═════ RECORDS

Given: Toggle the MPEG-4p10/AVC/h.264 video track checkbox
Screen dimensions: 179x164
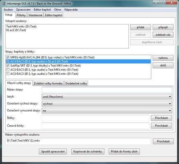Looking at the screenshot, I should coord(8,57).
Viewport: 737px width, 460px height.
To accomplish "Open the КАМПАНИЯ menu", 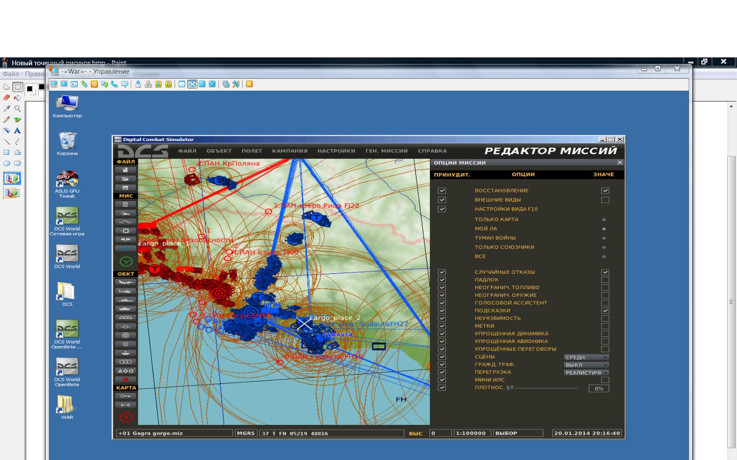I will pos(290,151).
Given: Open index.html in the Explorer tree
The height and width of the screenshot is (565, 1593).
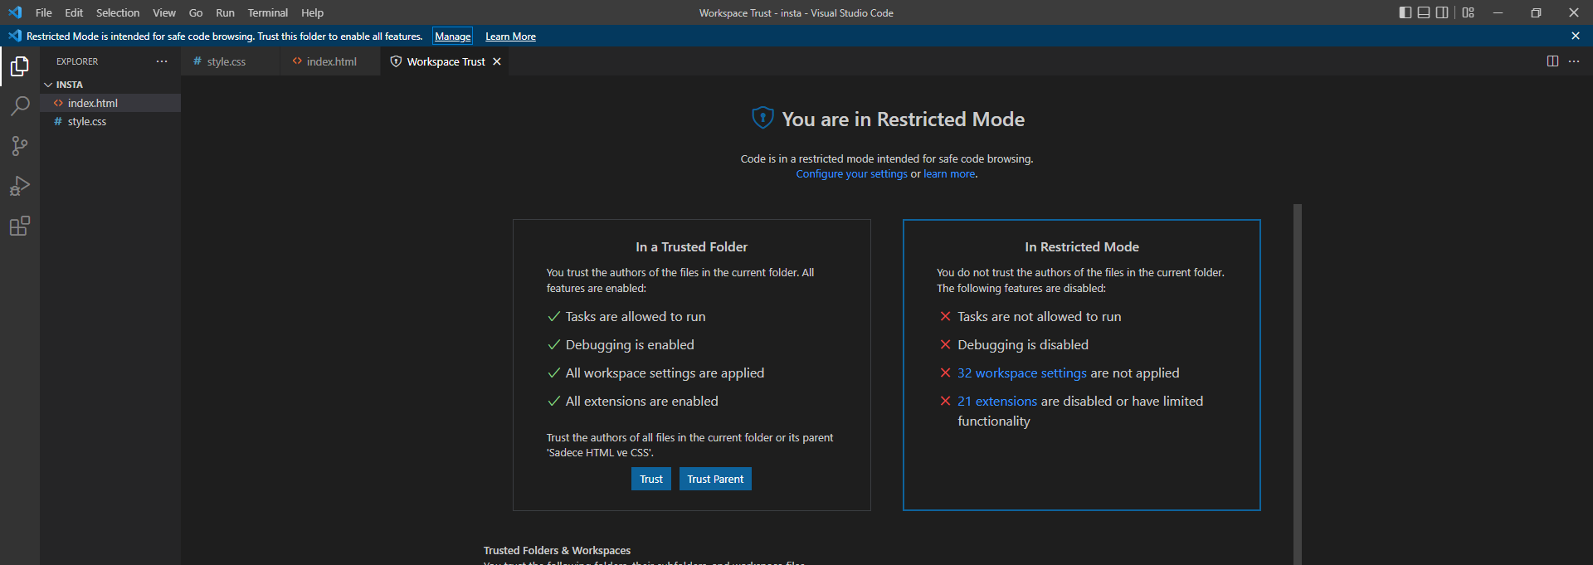Looking at the screenshot, I should coord(93,103).
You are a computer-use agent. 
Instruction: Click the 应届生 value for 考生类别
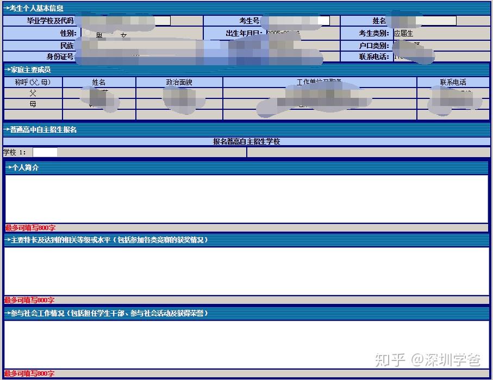[403, 33]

══════════

Reproduce the entries word for word, starting at the line that contains "Given: Open index.html in the Explorer tree" and continuing through the last entry. Leave out the pictures.

» RESULT FOR THIS TASK
Given: Open index.html in the Explorer tree
The height and width of the screenshot is (565, 1593).
Looking at the screenshot, I should coord(93,103).
You are a computer-use agent. 
Instruction: Click the 应届生 value for 考生类别
[403, 33]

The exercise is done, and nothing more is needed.